The HIPAA log retention requirements are limited inasmuch “logs” are only referenced twice in the Administrative Simplification provisions – once in the Security Rule and once in the Breach Notification Rule. With regards to these two references:

The Administrative Safeguards of the Security Rule require Covered Entities and Business Associates to implement procedures to regularly review records of information system activity, such as audit logs, access reports, and security incident tracking reports.

The Notification Requirements of the Breach Notification Rule require Covered Entities to maintain a log of breaches of unsecured PHI that affect fewer than 500 individuals to notify HHS’ Office for Civil Rights of these breaches in one report at the end of the year.

Both audit logs and breach notification logs must be retained for at least six years from the date they are last used. Therefore, if a breach notification log was last used to notify HHS of data breaches on December 31, 2021, the log must be retained until at least December 31. 2027. The same applies to any other HIPAA-related document that is locally referred to as a log – for example the disciplinary record of a member of a Covered Entity’s workforce.

Some sources claim HIPAA data retention is 7 years when their audience is healthcare providers operating in a state with medical data retention requirements of 7 years (i.e., California, Pennsylvania, Indiana, etc.). It is important to be aware there is a difference between medical data retention requirements (which are not covered by HIPAA) and HIPAA documentation retention requirements – for which the retention period is six years from when the document was last in force.

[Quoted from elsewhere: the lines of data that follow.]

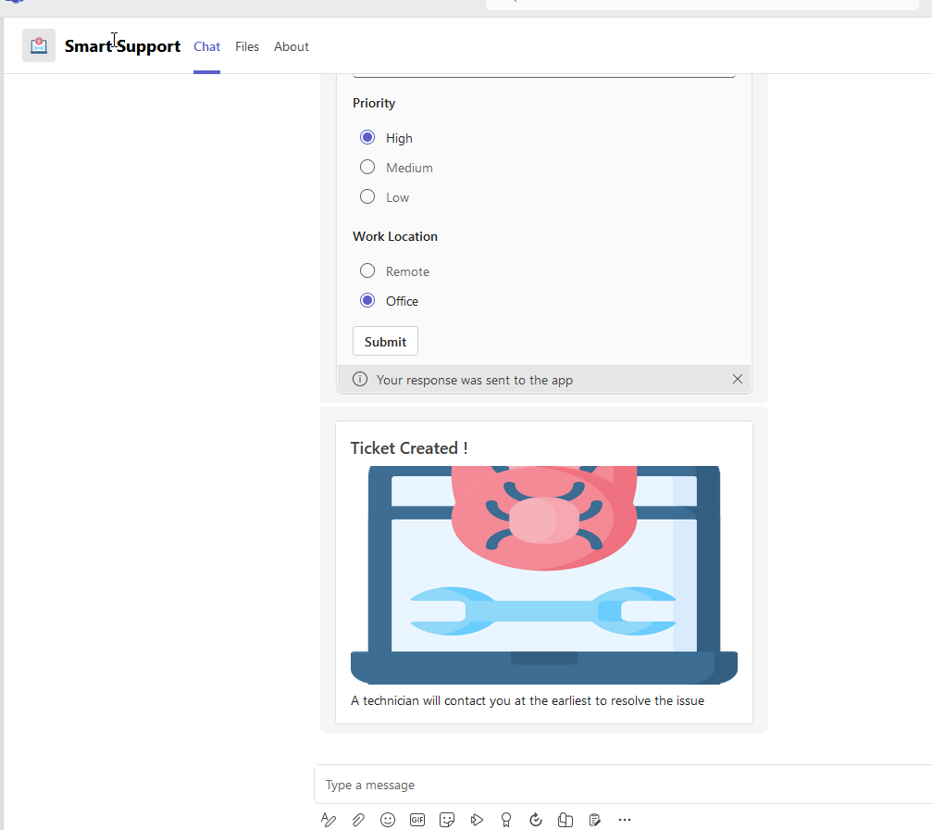The image size is (932, 830).
Task: Open the About tab
Action: (292, 46)
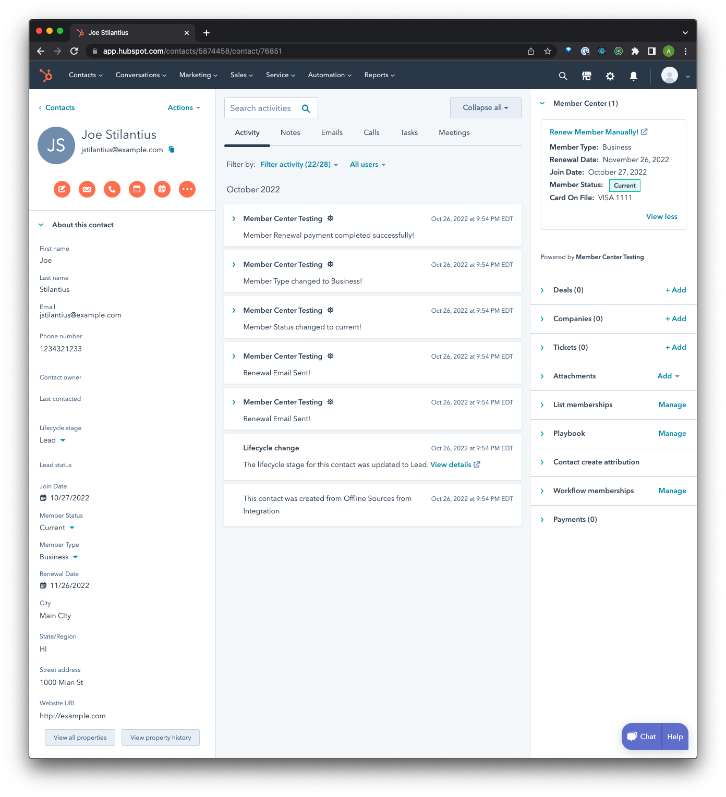Start a call with Joe Stilantius
Screen dimensions: 726x797
coord(112,189)
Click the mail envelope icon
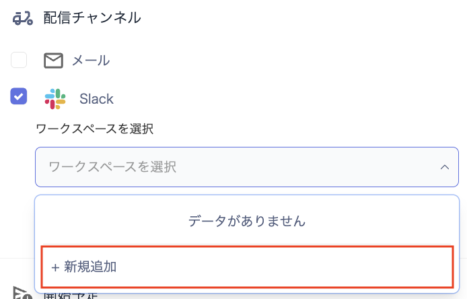 pyautogui.click(x=53, y=61)
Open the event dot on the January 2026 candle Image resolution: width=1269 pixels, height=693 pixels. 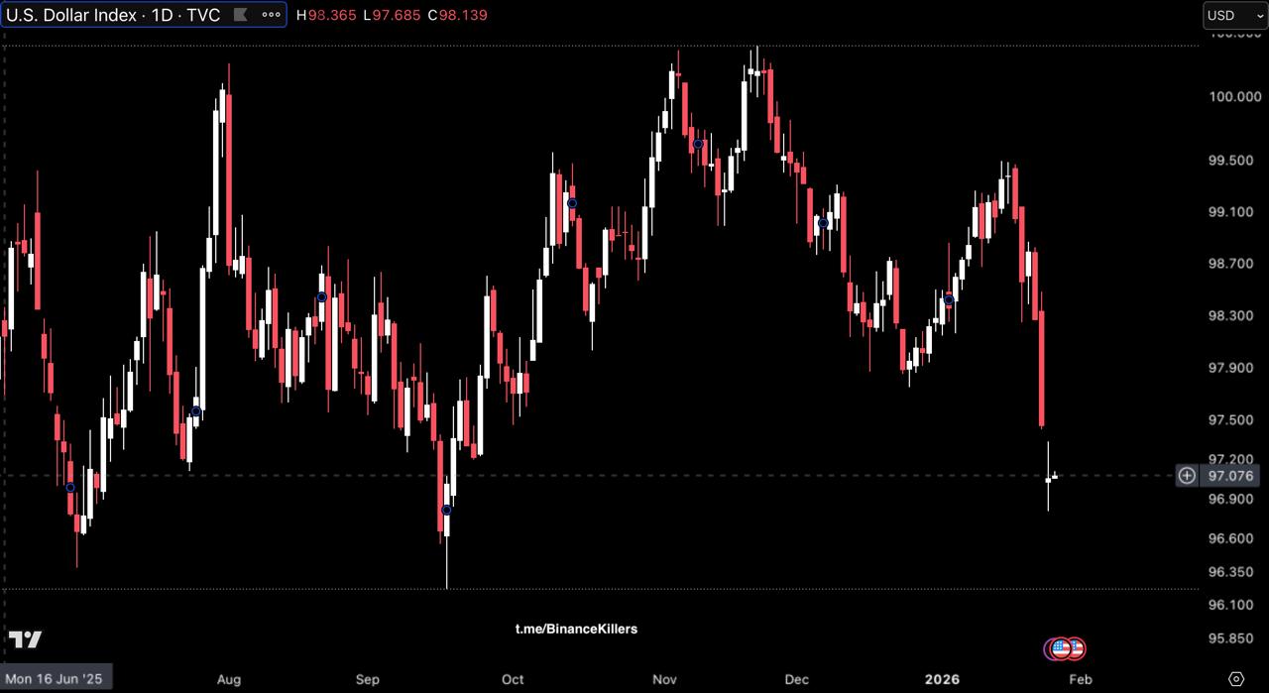pyautogui.click(x=948, y=299)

There is no one-size-fits-all HIPAA data retention policy template for two reasons. The first is that the term “HIPAA data” is often used to refer to individually identifiable health information. In this case, HIPAA does not stipulate retention requirements for individually identifiable health information as these are mandated by each state (and often differ between states).

The second reason is that different types of Covered Entities and Business Associates use many different types of documents. If every type of document was included in a HIPAA data retention policy template, most Covered Entities and Business Associates would use only a fraction of the template because there would be so many documents that were irrelevant to them.

There are no HIPAA backup retention requirements that state how long backups should be retained. However, if HIPAA documentation is being backed up before being removed from a system, and the documentation is not being restored onto another system, the media on which documentation is backed up must be retained for six years after the documentation was last in force.

In this scenario, it is important the media onto which HIPAA documentation is capable of maintaining the data for a minimum of six years. Some storage devices have a limit on the duration of the “charge” that can be held by the cells; and, in some cases, this can be as short as six to seven years – after which it will be impossible to recover backed up data.

HIPAA related files must be saved for six years after any documentation in the files was last effective. This means that if a policy was created in 2018, and it was effective until 2021, the policy document must be retained until 2027 (rather than 2024). Note, this does not apply to individually identifiable health information maintained in HIPAA related medical files, which is subject to state-by-state data retention requirements.